Hardingfele gave me two ePlush:  a reindeer I named Tetracide and a hamster I named Hyperbad.  Tiffy gave me a beautiful pendant made out of a butterfly wing, and Luxuli gave me a pale green rosary bracelet from Santiago de Compostela.  Rich gave me Yak Trax (actually a few weeks ago), and I don't usually endorse things on my blog, but Yak Trax totally rock!!!  And nobody paid me to say that either;  I simply consider them a necessity in this awful climate and wonder how I survived so many winters without them.  Jilly Moose made me a birthday card herself.  Rich made chicken breast a la parmesan and Black Magic cake with chocolate rum frosting, and Luxuli made a spinach salad with some of the pears from the Post-Chanukah Package.  Delicious!

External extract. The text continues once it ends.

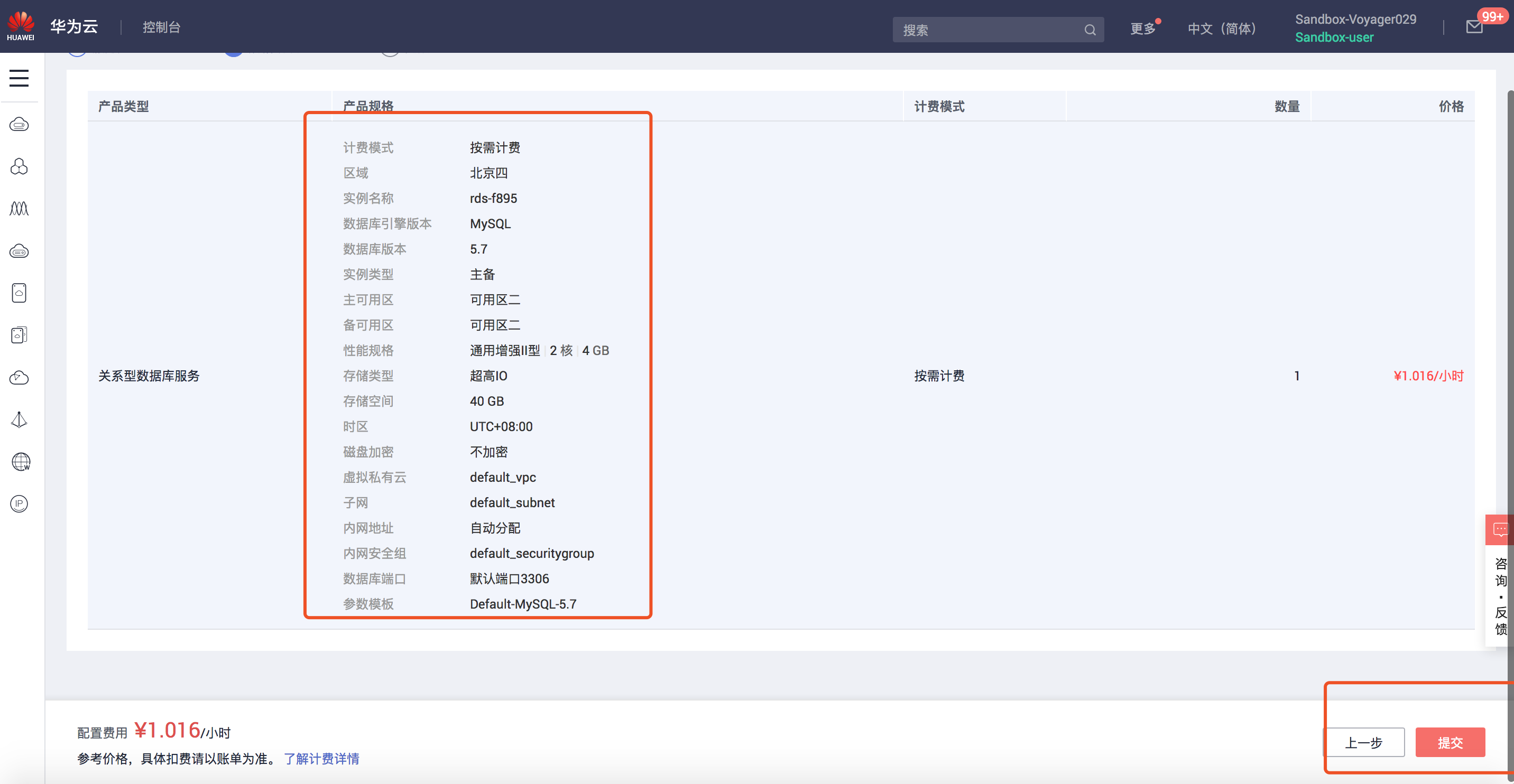
Task: Click the 控制台 menu item
Action: [x=161, y=26]
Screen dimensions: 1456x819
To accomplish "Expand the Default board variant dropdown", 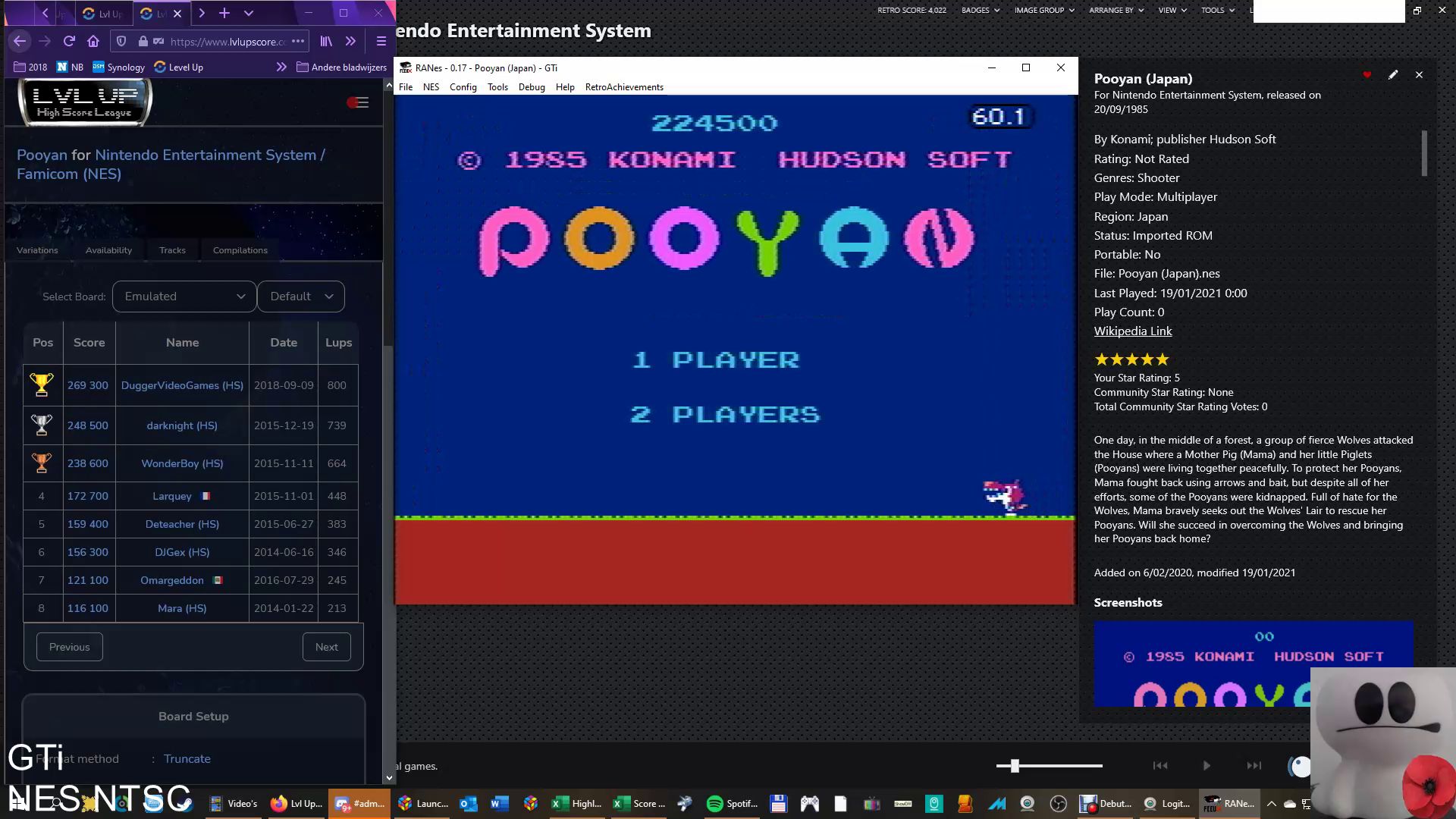I will point(301,297).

Today Tiffy and I went to the Fake Irish Pub for lunch, and I regret to report that they have not instituted a single one of the changes I recommended at my last visit.  For example, the ketchup Tiffy used was just old skool red, not noo skool silver.  She offered to buy me lunch, but since it was a two-for-one fish and chips day and I got a free dessert, she only had to spring for a cup of what our waiter called "clam chowdah."  (Sorry, dude, that's not an Irish accent, it's a Boston one.)  She told me my dessert was called a "Bidet Sunday," and I said oh man, where was Rich? he LOVES bidets and Sunday! - but she meant a B-Day Sundae.  Then we went to the spa and got facials, hot rock massages, and pedicures.  Now my toenails are a color I would call "teal" but the bottle of polish was marked "Catch Me In Your Net," and Tiffy's toenails are now "Jade Is the New Black."  Of course, nobody will see my teal toes under my thick socks, boots, and Yak Trax.  Still, it was a WONDERFUL birthday.